[PAGE EXCERPT]:
+---+

Email subject lines – to symbol or not to symbol that is the question?
When conducting a recent offer mailing for a client – we ran with a rather ‘safe’ subject line. I say safe – in that, it wasn’t very specific to the mailing. For example – the offer we were running was a 24 hour only offer - all company credit reports £1 for 1 day. However, best practice preaches that the use of numbers and symbols cause issues with deliverability. And therefore, we always steer clear of using them. So instead of running with a symbol loaded subject, we ran with a headline of ‘ 24 hours of winter madness’.
So, 1) no mention of company credit reports, and, 2) no mention of the actual offer. However, we hoped that we’d intrigue people into opening to find out what it was about.
The open rates pretty good (avg 25%) and in some groups, the click throughs were very respectable. However, with such a great offer, we were expecting better things.
Following that mailing, we tuned into a webinar, ‘The five best ways to optimise email response’
by Dr Flint McGlaughlin.

+---+

[EXERCISE 1]: Could you update the entries from the first one through the line containing "[x=193, y=74]" by replacing "three-dot menu" with "overflow menu" and keeping everything else the same?

+---+

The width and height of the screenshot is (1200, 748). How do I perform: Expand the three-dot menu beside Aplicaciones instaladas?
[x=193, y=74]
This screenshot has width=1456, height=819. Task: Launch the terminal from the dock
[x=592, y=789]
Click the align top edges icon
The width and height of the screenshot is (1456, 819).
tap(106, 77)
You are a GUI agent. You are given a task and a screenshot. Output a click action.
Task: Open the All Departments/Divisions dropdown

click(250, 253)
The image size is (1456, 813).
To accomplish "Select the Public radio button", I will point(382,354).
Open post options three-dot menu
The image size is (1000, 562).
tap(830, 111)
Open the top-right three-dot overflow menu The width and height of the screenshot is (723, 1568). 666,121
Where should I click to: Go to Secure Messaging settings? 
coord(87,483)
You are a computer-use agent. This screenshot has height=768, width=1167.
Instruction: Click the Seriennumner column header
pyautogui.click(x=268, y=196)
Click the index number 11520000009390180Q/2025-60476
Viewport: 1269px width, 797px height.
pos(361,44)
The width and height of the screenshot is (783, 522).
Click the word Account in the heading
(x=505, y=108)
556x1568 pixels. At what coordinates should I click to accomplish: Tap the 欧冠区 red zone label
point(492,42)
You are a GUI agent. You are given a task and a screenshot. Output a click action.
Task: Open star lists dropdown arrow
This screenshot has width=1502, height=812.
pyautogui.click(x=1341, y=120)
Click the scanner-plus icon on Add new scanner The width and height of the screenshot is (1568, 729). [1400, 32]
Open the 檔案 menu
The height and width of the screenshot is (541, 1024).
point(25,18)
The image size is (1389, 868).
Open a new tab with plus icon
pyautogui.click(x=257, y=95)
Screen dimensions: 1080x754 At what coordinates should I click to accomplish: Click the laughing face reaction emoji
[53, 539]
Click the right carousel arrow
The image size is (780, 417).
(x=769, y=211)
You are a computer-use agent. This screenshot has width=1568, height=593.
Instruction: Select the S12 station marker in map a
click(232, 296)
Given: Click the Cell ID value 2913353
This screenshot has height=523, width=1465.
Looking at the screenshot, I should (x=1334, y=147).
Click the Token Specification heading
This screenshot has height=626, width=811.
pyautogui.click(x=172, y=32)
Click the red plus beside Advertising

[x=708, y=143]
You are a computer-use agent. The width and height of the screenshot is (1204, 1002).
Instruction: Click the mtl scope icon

+---+

[EXERCISE 2]: How would you say this sentence from the email subject line post in Spanish: "And therefore, we always steer clear of using them."?

[EXPECTED ANSWER 1]:
The width and height of the screenshot is (1200, 748). How do I perform: Expand the overflow menu beside Aplicaciones instaladas?
[x=193, y=74]

[EXPECTED ANSWER 2]: Y, por lo tanto, siempre evitamos usarlos.